What the exercise asks: All lines with the word "share" are to be found and copied from the listing.
********
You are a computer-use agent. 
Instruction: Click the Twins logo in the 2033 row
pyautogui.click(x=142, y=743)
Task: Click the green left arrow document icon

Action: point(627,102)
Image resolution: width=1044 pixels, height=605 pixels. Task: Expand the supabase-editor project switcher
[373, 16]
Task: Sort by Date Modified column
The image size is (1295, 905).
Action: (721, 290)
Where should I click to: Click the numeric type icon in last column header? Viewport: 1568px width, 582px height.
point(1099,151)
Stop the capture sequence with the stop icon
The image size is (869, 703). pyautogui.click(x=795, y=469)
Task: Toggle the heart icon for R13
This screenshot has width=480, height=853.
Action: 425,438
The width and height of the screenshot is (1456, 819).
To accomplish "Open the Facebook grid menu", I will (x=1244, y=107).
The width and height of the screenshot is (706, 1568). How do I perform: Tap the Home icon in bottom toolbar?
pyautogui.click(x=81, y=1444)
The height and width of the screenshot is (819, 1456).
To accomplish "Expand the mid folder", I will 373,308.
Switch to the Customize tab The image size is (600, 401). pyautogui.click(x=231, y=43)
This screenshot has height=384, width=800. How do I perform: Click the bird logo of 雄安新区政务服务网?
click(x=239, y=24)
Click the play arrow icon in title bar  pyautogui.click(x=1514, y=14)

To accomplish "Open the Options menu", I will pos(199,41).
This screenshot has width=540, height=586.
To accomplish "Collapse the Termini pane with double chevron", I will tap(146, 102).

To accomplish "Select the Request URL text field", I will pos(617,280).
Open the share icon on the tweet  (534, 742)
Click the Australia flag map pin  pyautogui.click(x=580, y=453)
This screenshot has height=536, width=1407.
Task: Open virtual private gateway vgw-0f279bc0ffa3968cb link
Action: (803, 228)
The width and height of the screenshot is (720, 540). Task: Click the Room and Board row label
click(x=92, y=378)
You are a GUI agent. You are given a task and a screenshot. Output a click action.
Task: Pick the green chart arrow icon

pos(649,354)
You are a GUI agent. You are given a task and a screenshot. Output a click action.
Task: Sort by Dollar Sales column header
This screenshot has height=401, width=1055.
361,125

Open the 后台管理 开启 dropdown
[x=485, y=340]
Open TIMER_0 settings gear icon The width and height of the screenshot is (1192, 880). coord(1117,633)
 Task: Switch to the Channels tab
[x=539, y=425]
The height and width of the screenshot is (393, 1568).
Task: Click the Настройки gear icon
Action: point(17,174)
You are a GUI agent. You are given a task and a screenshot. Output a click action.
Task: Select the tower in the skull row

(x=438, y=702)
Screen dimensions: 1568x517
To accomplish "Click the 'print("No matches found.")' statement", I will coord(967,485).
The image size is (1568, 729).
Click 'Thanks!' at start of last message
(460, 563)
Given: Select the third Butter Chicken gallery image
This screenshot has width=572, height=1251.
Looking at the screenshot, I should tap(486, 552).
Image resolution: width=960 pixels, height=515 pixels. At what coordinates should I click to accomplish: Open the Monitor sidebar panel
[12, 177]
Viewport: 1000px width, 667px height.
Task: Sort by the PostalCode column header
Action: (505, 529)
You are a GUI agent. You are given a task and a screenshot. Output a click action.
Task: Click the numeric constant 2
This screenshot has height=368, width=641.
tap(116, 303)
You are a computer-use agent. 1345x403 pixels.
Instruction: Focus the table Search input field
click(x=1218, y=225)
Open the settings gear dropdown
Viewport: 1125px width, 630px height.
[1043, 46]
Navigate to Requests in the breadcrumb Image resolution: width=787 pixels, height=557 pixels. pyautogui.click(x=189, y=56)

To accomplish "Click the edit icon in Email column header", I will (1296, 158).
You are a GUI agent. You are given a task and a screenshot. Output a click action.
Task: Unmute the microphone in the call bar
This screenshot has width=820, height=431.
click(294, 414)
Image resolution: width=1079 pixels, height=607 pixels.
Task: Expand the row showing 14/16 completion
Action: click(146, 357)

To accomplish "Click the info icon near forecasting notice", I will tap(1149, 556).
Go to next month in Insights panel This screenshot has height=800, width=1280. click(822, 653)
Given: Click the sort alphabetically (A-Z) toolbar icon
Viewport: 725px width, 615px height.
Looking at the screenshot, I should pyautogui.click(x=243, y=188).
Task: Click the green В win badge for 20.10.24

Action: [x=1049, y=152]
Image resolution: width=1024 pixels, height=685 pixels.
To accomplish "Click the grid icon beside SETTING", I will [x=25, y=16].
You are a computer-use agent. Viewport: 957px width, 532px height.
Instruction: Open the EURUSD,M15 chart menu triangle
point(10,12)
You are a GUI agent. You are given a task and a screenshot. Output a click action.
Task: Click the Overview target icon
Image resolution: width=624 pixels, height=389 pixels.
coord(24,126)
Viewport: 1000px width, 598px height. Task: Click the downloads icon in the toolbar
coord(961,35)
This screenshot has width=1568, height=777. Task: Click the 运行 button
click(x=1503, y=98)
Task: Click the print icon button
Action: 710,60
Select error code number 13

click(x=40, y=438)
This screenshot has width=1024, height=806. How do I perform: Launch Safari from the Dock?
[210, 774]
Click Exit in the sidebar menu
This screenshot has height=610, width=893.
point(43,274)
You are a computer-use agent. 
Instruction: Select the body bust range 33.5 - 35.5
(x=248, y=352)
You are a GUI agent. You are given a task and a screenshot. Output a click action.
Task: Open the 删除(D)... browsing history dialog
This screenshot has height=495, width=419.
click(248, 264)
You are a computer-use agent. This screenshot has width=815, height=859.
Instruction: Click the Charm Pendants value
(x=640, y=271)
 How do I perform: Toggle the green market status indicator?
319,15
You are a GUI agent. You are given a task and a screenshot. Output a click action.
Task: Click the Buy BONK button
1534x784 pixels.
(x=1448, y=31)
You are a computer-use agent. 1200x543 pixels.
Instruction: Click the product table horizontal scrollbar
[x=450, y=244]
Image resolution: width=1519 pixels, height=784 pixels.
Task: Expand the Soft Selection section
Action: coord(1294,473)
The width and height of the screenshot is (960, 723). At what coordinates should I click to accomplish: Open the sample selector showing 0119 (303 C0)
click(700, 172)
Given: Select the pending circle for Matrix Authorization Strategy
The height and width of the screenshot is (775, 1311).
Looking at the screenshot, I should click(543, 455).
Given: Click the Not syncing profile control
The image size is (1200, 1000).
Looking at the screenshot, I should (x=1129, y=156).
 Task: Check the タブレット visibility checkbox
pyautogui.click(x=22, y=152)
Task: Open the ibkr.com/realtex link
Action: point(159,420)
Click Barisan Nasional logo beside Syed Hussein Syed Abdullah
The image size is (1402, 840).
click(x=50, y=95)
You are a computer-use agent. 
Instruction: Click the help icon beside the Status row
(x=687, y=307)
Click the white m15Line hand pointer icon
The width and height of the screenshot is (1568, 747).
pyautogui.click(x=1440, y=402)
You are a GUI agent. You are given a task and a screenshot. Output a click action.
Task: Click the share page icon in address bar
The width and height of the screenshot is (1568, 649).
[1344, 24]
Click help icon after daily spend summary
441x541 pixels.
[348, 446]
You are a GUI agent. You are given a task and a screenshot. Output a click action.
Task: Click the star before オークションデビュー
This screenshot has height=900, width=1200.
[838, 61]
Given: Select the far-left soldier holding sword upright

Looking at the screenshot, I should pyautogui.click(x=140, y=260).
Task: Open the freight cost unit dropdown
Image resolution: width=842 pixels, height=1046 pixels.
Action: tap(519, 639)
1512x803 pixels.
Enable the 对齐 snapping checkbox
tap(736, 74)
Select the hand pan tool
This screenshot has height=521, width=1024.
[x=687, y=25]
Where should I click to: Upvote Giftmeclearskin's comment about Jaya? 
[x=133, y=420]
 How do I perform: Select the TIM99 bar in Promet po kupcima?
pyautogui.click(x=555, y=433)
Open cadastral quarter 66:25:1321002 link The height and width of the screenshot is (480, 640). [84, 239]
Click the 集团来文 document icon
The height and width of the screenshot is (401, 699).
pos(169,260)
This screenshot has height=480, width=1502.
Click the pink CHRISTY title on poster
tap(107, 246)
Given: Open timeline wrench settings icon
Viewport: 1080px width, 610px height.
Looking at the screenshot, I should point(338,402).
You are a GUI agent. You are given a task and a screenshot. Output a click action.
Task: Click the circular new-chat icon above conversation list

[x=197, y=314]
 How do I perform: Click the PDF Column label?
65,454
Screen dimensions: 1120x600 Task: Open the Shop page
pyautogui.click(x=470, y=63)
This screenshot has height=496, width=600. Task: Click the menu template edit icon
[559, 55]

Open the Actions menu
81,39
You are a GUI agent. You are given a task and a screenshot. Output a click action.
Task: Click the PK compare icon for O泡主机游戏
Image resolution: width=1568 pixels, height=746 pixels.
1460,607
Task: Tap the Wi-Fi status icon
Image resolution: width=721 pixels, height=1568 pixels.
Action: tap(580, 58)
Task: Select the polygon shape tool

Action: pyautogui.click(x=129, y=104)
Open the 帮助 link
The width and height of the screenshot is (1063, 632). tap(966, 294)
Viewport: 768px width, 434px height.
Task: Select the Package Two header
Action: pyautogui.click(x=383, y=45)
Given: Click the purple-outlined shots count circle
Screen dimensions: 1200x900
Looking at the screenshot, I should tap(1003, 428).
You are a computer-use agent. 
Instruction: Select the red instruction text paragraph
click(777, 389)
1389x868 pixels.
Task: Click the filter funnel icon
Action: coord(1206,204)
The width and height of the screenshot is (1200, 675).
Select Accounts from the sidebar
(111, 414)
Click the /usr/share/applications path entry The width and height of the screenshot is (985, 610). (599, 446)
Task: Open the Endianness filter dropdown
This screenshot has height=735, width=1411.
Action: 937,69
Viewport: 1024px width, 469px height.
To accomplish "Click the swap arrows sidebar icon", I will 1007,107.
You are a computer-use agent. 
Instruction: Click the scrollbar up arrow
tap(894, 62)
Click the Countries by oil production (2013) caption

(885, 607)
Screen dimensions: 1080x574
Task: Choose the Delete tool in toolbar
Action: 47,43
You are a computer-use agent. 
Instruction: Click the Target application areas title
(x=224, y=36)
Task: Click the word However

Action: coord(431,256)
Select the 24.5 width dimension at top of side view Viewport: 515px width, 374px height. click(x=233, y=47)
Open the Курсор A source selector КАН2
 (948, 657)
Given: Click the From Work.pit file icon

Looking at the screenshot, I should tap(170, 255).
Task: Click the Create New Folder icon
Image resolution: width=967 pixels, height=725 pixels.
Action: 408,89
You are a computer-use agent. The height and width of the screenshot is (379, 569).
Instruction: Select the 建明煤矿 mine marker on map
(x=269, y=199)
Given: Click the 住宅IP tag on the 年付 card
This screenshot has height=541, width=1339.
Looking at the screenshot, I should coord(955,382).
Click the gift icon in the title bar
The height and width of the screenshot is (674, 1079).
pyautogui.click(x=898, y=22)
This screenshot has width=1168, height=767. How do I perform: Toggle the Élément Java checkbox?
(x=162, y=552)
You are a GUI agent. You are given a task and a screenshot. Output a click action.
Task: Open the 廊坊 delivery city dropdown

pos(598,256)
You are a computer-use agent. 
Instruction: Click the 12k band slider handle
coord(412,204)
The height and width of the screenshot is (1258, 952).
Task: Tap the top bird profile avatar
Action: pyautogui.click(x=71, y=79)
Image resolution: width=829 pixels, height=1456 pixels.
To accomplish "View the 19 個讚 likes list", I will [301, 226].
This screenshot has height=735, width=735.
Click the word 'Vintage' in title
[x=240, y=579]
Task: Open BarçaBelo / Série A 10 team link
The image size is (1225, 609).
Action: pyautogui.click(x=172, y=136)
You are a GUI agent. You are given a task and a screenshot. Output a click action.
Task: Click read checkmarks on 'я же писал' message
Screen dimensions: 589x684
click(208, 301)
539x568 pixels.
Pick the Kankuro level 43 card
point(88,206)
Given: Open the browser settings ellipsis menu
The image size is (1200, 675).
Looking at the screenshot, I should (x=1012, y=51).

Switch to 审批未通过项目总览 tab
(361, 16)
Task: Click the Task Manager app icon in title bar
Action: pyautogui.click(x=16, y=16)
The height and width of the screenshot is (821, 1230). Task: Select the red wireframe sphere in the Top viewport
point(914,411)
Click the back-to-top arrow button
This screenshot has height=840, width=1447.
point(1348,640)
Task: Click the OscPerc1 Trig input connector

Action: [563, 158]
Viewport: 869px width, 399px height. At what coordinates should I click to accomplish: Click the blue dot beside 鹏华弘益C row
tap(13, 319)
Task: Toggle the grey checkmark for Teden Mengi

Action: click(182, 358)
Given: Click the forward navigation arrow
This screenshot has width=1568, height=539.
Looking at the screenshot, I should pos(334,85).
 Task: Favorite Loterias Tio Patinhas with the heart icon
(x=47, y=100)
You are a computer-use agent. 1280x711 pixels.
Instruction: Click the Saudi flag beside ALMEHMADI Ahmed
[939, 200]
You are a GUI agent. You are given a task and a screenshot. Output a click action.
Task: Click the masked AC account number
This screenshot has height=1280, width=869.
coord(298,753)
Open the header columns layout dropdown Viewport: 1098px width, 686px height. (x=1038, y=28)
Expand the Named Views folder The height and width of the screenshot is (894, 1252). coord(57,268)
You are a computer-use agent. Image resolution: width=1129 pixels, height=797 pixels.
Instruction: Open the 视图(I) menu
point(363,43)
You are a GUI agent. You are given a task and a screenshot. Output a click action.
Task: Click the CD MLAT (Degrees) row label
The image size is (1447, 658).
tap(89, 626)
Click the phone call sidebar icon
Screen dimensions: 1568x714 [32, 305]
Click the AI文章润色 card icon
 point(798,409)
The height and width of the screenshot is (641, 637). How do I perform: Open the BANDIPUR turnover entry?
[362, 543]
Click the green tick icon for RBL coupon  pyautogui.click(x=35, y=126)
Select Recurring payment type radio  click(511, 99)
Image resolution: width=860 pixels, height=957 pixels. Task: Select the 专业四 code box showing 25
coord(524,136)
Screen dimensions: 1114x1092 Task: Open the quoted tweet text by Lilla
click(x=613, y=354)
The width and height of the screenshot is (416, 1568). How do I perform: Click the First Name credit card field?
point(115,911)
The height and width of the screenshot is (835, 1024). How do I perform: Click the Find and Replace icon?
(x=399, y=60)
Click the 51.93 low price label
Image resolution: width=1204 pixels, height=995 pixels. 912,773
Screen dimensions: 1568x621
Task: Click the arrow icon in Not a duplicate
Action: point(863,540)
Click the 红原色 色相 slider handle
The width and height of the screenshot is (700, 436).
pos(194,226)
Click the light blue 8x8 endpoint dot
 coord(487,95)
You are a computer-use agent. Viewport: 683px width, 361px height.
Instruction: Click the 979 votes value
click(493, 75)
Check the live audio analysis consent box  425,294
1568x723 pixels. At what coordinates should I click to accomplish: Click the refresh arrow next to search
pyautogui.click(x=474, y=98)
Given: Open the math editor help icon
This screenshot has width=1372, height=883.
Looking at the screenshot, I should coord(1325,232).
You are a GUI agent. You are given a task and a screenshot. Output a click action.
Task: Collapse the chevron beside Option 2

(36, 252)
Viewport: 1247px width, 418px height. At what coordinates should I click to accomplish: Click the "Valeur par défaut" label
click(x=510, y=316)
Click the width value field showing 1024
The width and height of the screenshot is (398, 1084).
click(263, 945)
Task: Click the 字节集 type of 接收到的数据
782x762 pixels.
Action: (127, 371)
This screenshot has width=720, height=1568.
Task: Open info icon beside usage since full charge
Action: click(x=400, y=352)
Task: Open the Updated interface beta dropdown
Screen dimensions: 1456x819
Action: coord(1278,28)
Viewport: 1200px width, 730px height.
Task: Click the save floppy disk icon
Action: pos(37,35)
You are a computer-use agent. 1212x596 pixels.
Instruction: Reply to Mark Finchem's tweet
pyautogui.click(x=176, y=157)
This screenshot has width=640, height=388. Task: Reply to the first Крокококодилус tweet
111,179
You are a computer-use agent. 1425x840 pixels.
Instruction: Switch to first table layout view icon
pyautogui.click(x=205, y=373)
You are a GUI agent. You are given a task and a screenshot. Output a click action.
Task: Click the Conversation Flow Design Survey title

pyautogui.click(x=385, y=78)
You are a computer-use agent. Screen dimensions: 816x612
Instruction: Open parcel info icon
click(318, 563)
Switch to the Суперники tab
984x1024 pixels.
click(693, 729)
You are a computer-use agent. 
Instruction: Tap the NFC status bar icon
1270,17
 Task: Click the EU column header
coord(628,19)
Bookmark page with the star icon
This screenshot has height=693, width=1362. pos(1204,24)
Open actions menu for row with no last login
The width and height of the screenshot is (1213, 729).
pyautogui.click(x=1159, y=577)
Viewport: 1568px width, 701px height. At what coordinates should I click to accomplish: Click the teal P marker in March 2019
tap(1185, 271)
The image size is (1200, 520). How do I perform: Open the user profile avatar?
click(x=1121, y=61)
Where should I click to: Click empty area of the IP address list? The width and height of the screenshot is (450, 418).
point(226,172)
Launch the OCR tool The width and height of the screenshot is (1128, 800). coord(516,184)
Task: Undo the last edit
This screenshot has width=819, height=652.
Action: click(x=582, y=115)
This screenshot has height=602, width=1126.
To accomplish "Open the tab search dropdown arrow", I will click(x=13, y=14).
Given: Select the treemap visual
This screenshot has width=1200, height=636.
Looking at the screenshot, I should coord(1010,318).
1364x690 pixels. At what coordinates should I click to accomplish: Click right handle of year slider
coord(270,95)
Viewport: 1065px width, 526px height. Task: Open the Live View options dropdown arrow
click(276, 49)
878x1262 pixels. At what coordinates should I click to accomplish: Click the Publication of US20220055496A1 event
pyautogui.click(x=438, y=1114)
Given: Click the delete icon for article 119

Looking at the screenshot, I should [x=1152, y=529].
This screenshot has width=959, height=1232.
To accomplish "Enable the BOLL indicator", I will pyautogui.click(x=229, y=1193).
********
Output of the task:
Open the share icon on the tweet  (534, 742)
Task: Click the share page icon in address bar
Click the /usr/share/applications path entry The width and height of the screenshot is (985, 610). (599, 446)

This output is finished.